The coolest new digital maps
The first videoguide to hotels has debuted. Trivop.com, a European Web agency for booking hotels, has filmed videos of several hotels in Paris and has embedded them in a Google map of the city. You can click on a hotel and get a virtual tour of its amenities, helping you confirm if the hotel deserves its star rating. Reviews are pulled in from other travelers via TripAdvisor.com, and a Google mashup map is used, to help you see where any given hotel is located relative to the major attractions in the city. While the videos have been edited in an amateurish way, they provide high-quality images of what the hotel rooms, lobbies, and exteriors truly look like. Check it out here. (Link via Vijay Dandapani)

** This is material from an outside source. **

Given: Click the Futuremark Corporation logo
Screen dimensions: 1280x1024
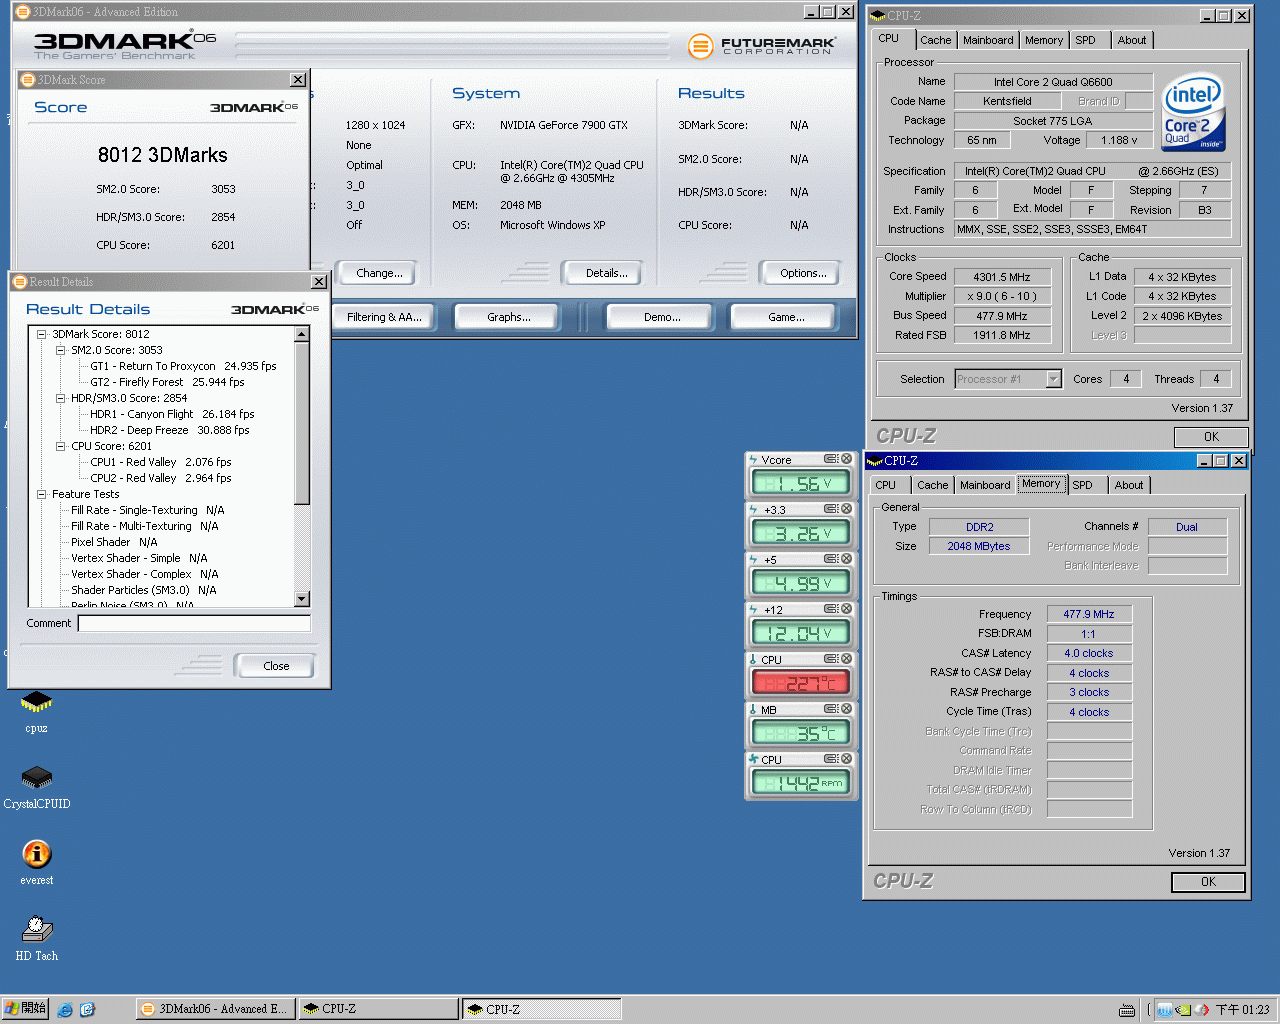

Future digital maps will offer three dimensional simulations of cities. Consider the new 3-D simulation of ancient Rome, called RomeReborn1.0, that will soon be made available to the public by its inventors at the University of Virginia. This digital model of the city will reproduce for tourists "on satellite-guided handsets and 3-D orientation movies in a theater to be opened near the Colosseum...what the Colosseum, the Forum, the imperial palaces on the Palatine once looked like," according to this Reuters story in the L.A. Times. What's more, "When in virtual Rome, visitors will be able do to even more than ancient Romans did: They can crawl through the bowels of the Colosseum, filled with lion cages and primitive elevators, and fly up for a detailed look at bas-reliefs and inscriptions placed atop triumphal arches," according to this Associated Press article, via USAToday/World Hum.
Meanwhile, Seattle's Pike Place Market is a popular tourist attraction that receives loving treatment in a new interactive map by the Los Angeles Times. See it here. It's a precursor, I think, to the types of maps you'll someday find in digital guidebooks, which travelers will download and read on their personal computers or wireless digital devices.
Or future digital maps may simply be enhanced Google Maps.
For example, look at this superdetailed Google mash-up map of Walt Disney World, which plots every location with a description and photos--including facts about individual rest rooms. (To see details, you need to zoom in by adjusting the map scale with the slider control on the side of the map.) (Link from The Disney Blog).